Segment Start: INFORMATION GIVEN

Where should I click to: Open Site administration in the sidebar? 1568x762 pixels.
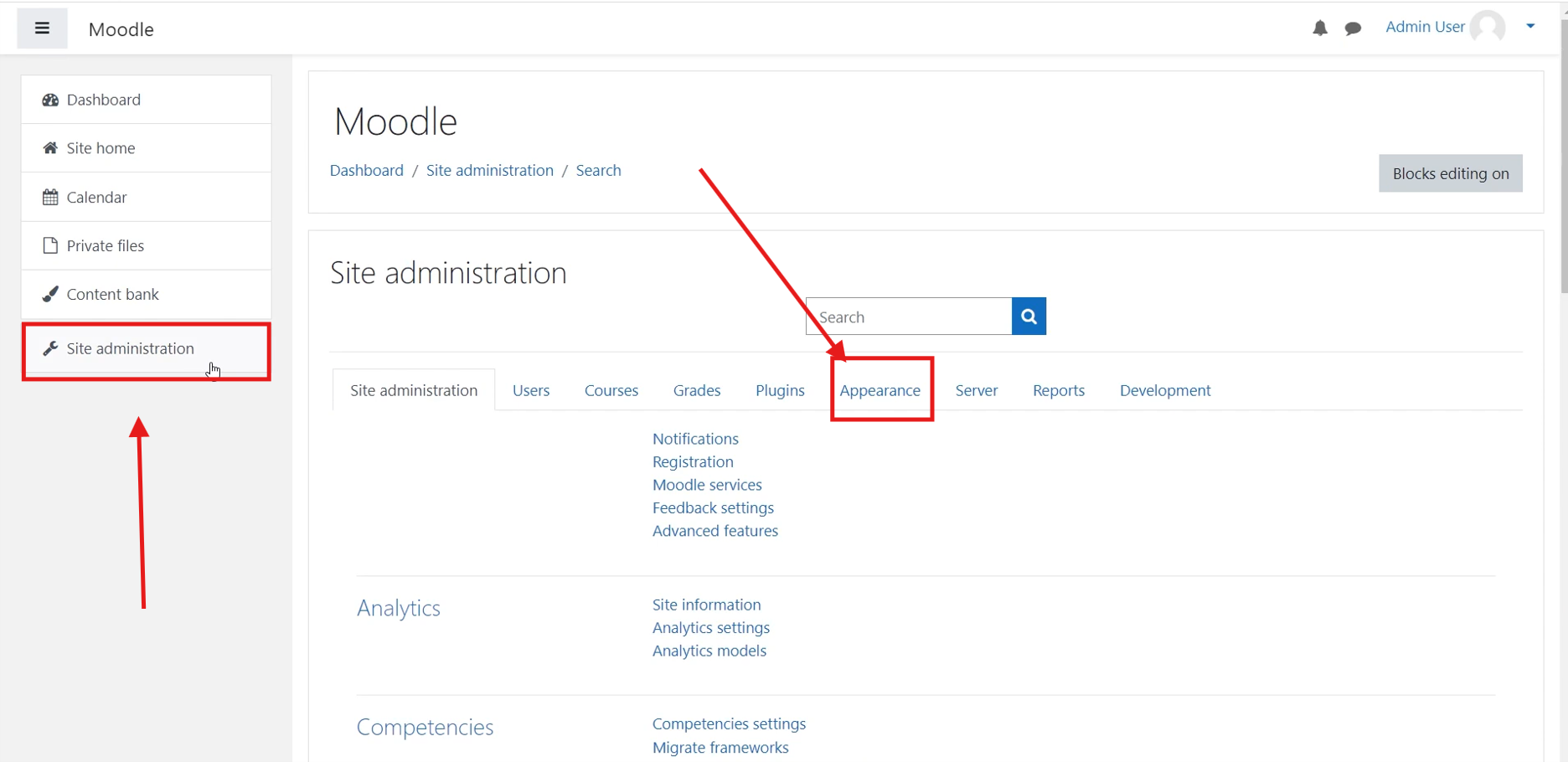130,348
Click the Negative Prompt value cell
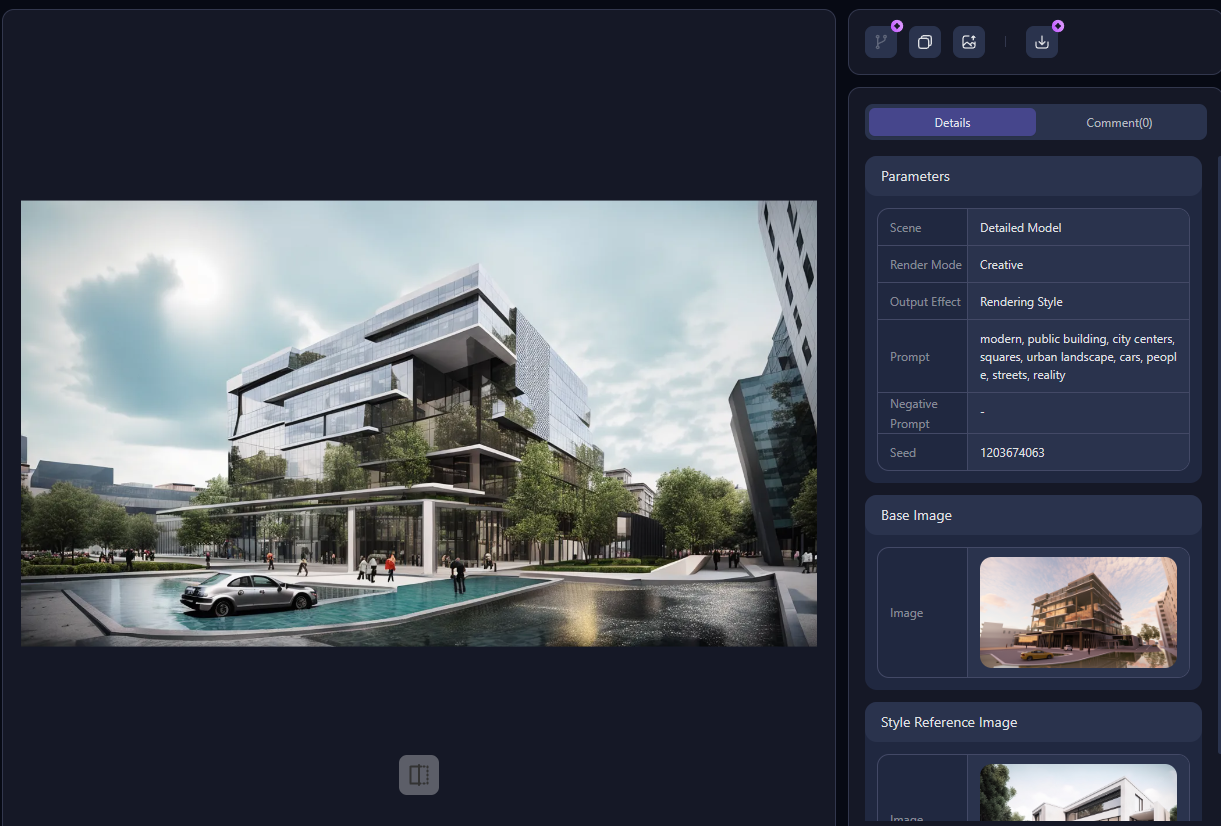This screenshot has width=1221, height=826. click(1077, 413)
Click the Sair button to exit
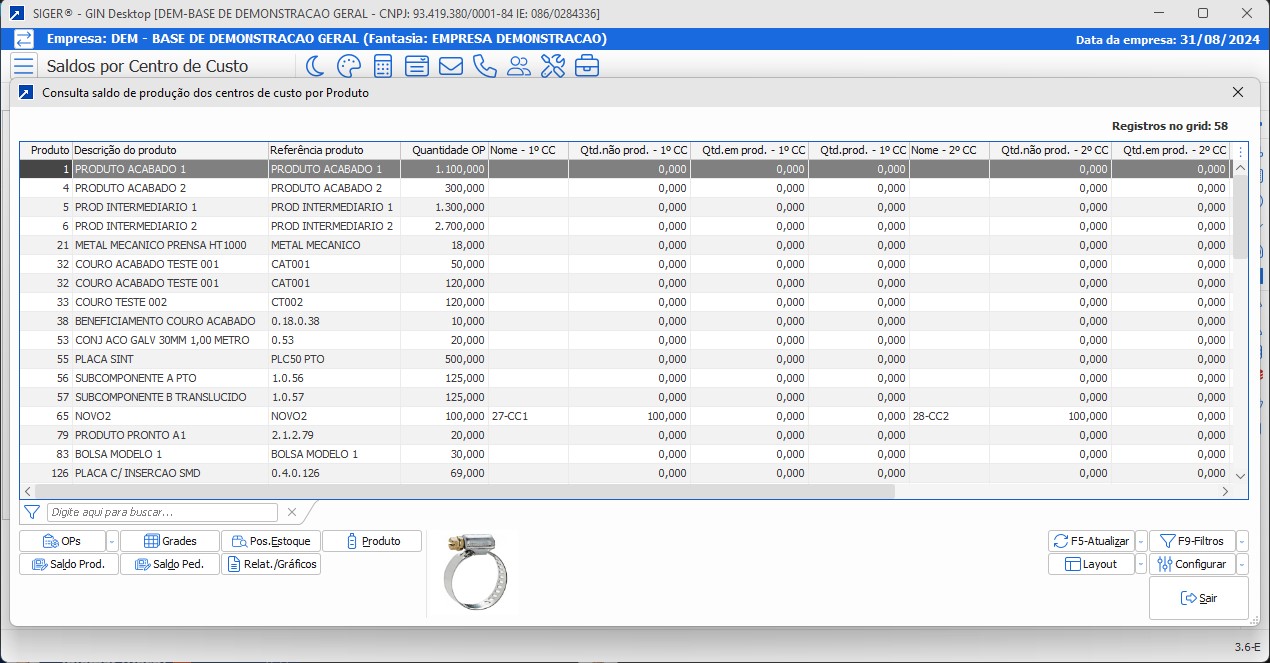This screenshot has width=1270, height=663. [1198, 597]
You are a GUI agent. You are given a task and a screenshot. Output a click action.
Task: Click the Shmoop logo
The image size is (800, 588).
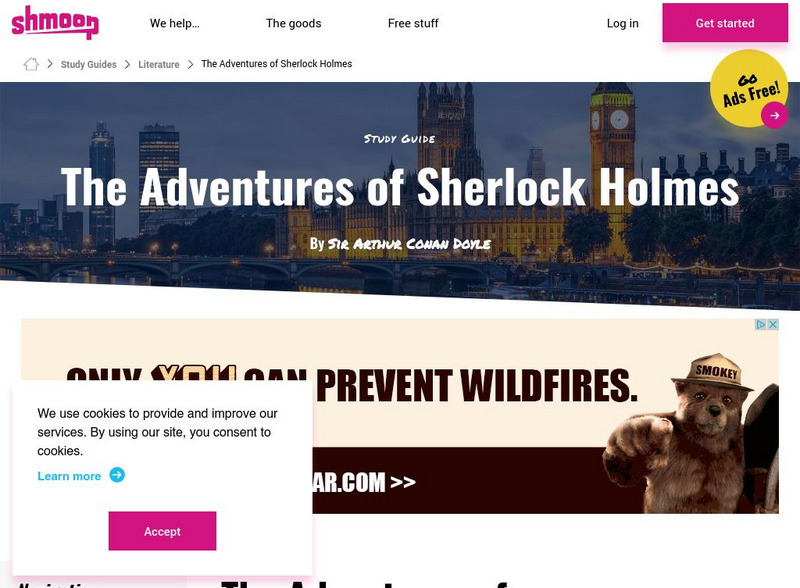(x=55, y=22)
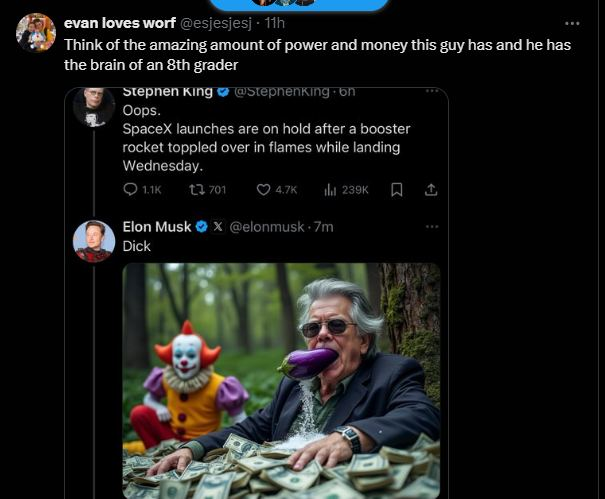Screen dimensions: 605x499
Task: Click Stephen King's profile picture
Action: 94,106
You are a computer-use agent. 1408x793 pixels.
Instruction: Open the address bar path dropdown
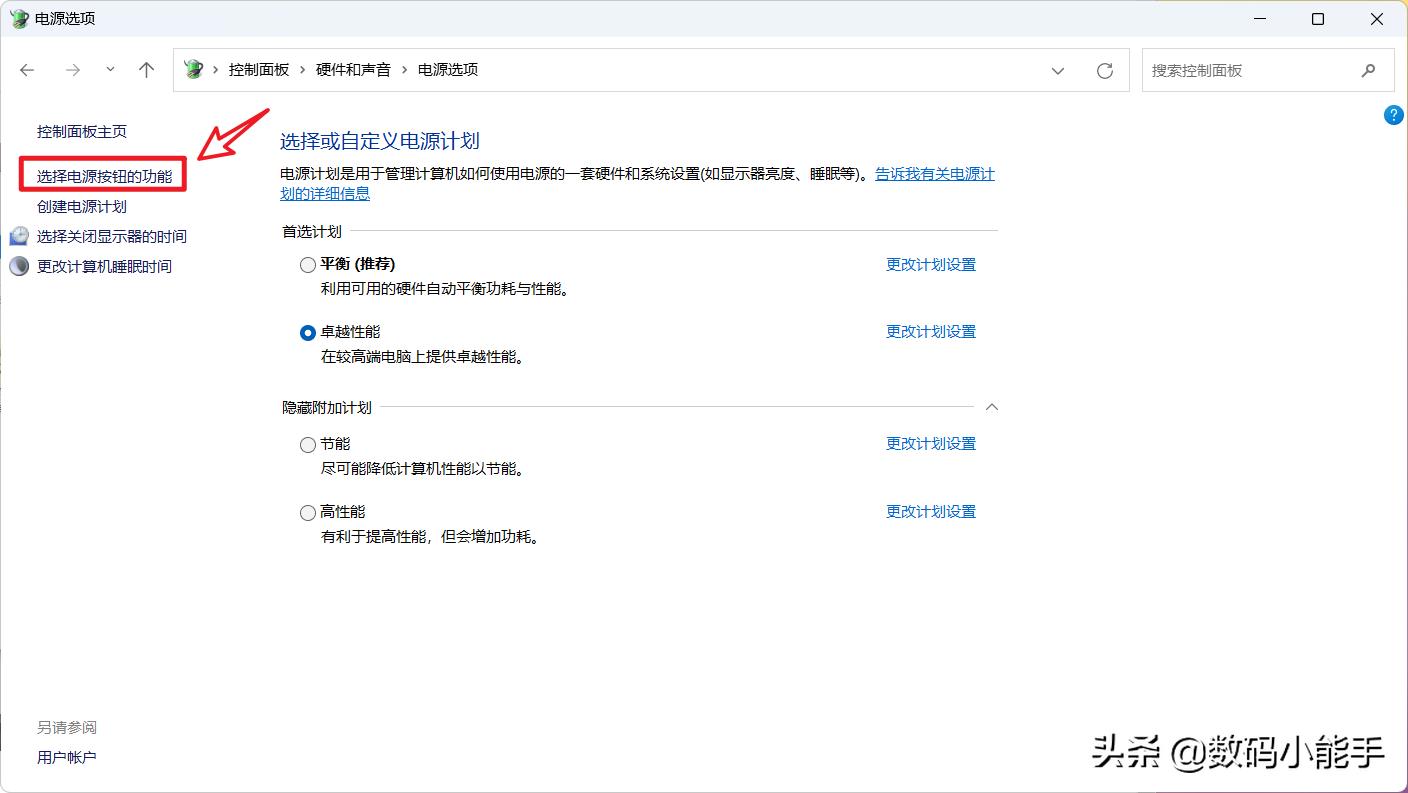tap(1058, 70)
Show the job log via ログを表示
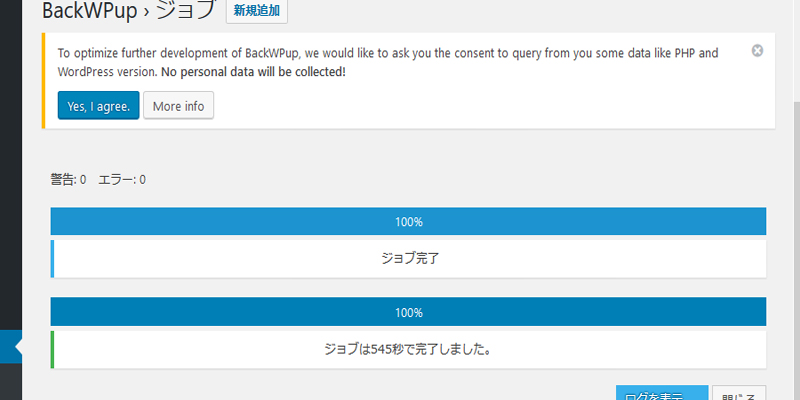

Segment End: INFORMATION GIVEN

§ **PROBLEM STATEMENT**: Write the records out in full, word for word; leave every picture behind.

§ **TASK ANSWER**:
Where should I click to: Open Site administration in the sidebar? 1568x762 pixels.
130,348
Click the Negative Prompt value cell
This screenshot has width=1221, height=826. click(1077, 413)
Click the Sair button to exit
This screenshot has width=1270, height=663. [1198, 597]
You are a GUI agent. You are given a task and a screenshot. Output a click action.
Task: Click the Shmoop logo
The image size is (800, 588).
(x=55, y=22)
Screen dimensions: 605x499
Task: Click Stephen King's profile picture
Action: 94,106
You are a computer-use agent. 1408x793 pixels.
Instruction: Open the address bar path dropdown
tap(1058, 70)
Show the job log via ログを表示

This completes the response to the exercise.